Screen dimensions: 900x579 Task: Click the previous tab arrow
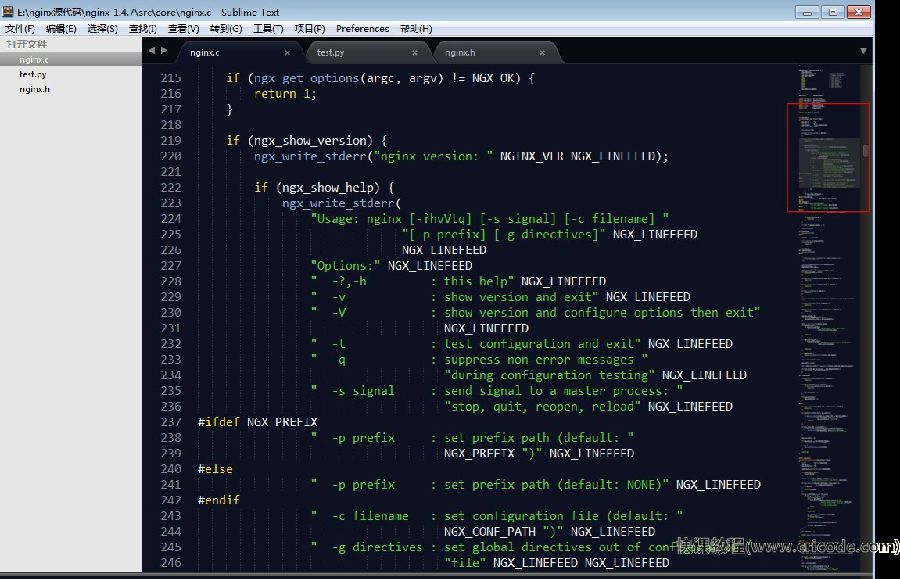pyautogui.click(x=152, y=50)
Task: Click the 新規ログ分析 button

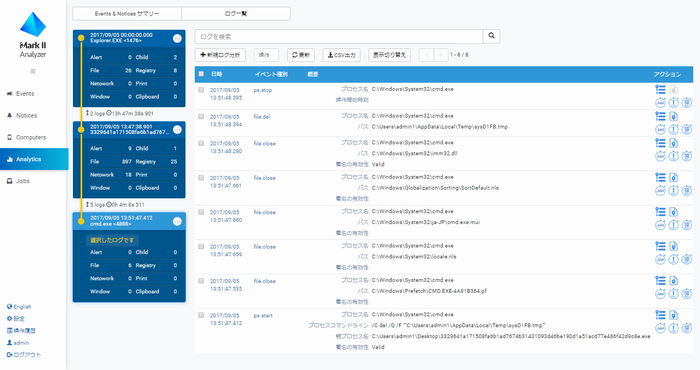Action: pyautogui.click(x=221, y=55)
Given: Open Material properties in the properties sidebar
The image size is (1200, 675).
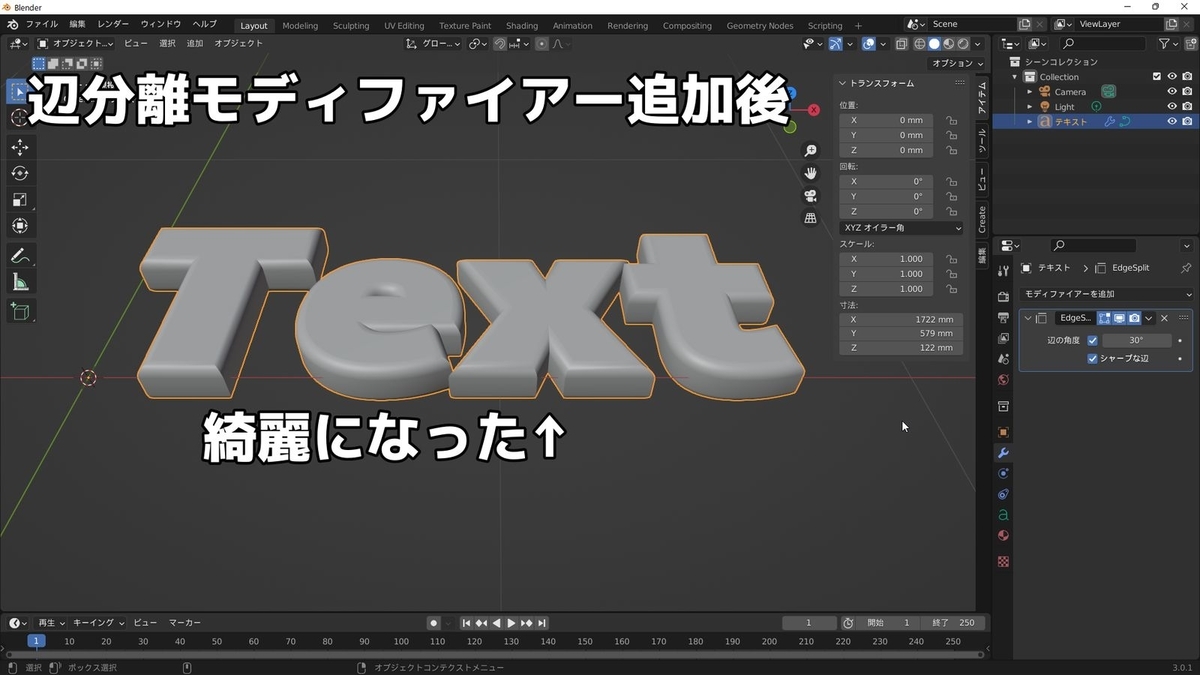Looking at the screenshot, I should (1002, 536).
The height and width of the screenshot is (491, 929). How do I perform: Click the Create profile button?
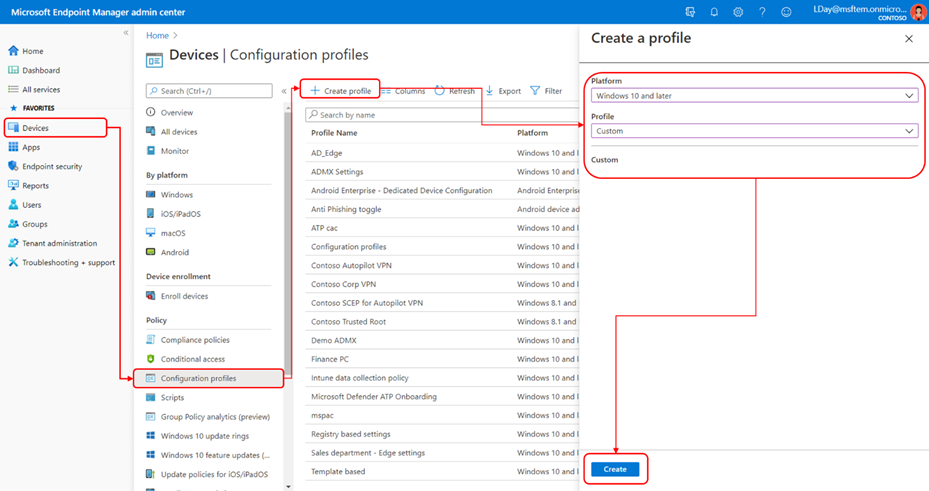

Work item: Restate the records word for word, omitting images.

Written solution:
Screen dimensions: 900x579 Task: Click the previous tab arrow
pyautogui.click(x=152, y=50)
Task: Click the 新規ログ分析 button

Action: pyautogui.click(x=221, y=55)
Given: Open Material properties in the properties sidebar
The image size is (1200, 675).
Looking at the screenshot, I should (1002, 536).
The height and width of the screenshot is (491, 929). How do I perform: Click the Create profile button?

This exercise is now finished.